• [WORK ITEM]: State the count of lines in this material that hold the string "computer" and add nothing.

• [MATERIAL PROVIDED]:
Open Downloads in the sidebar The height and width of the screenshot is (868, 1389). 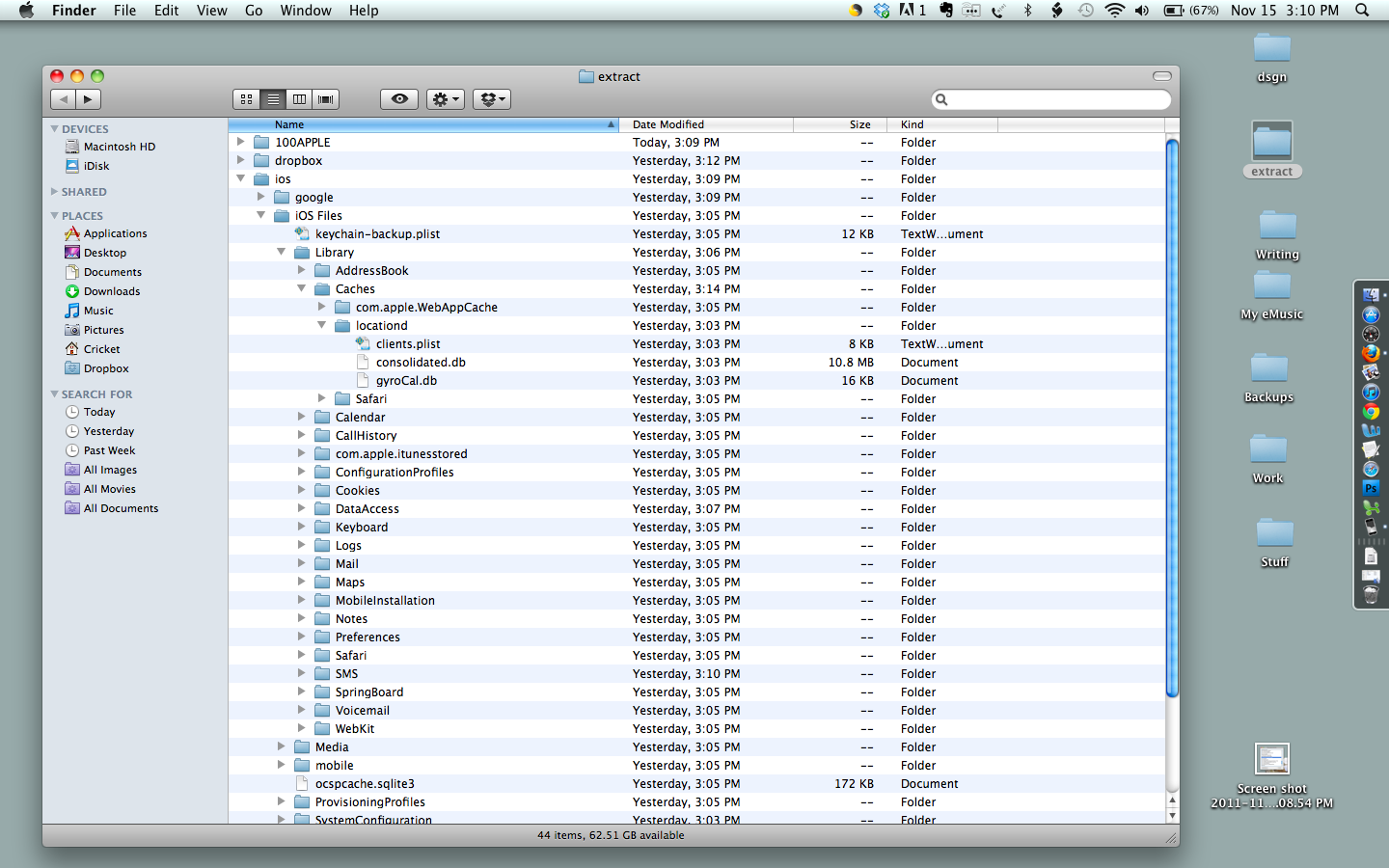click(x=111, y=291)
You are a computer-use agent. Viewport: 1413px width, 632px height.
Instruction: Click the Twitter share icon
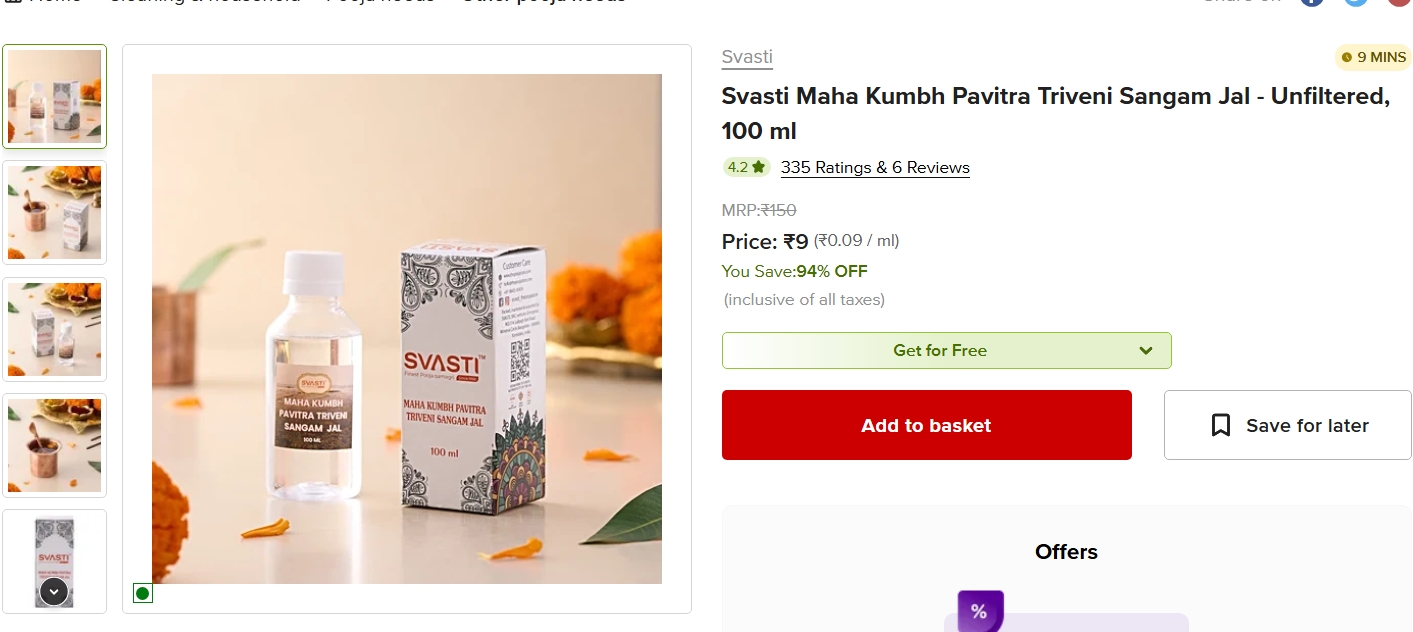coord(1355,2)
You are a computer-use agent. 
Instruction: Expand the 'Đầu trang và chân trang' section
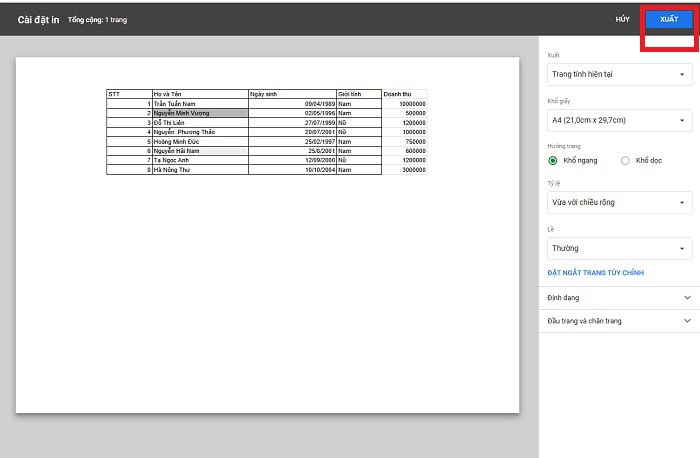click(x=619, y=321)
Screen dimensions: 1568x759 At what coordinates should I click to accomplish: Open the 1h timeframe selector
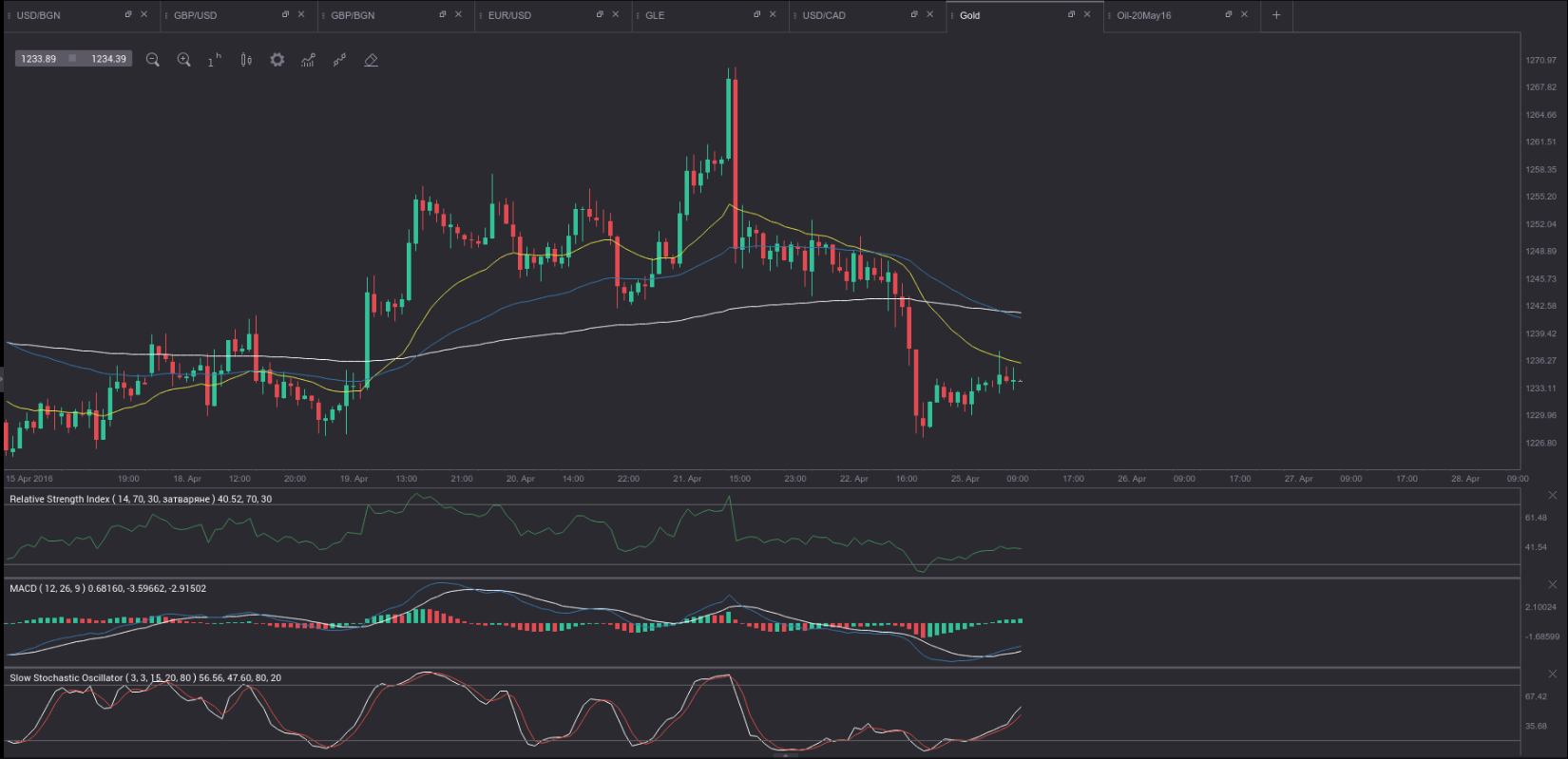point(215,60)
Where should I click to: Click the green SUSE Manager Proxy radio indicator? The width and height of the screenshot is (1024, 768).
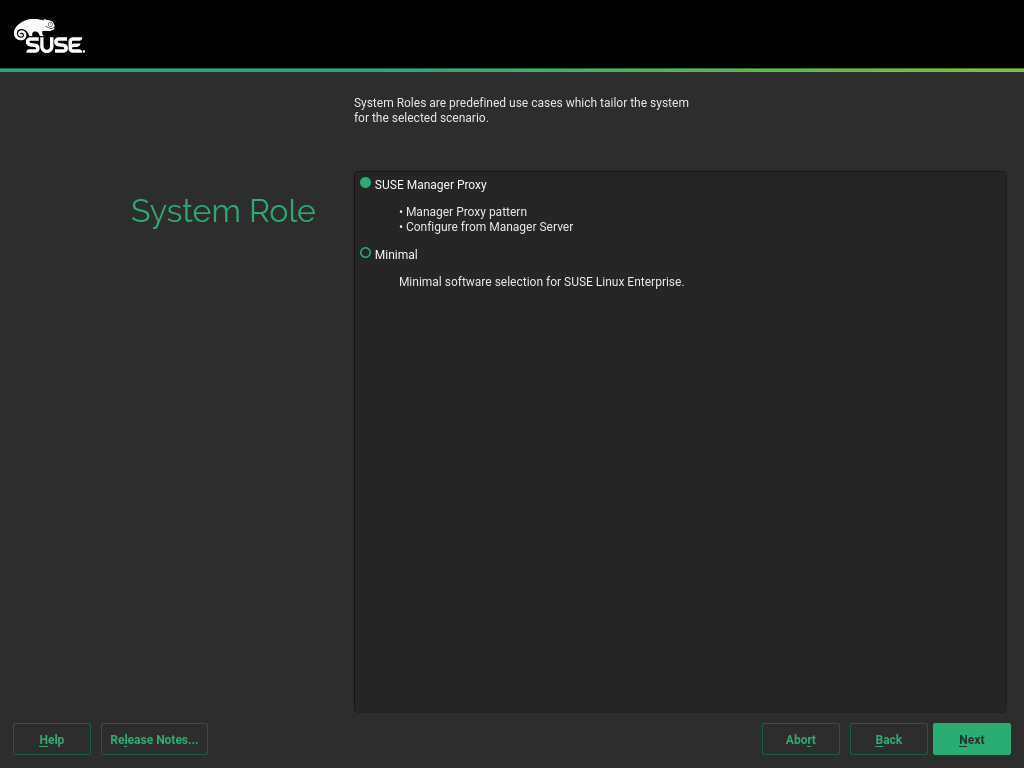click(x=365, y=183)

• [RESPONSE FOR THIS EXERCISE]: 2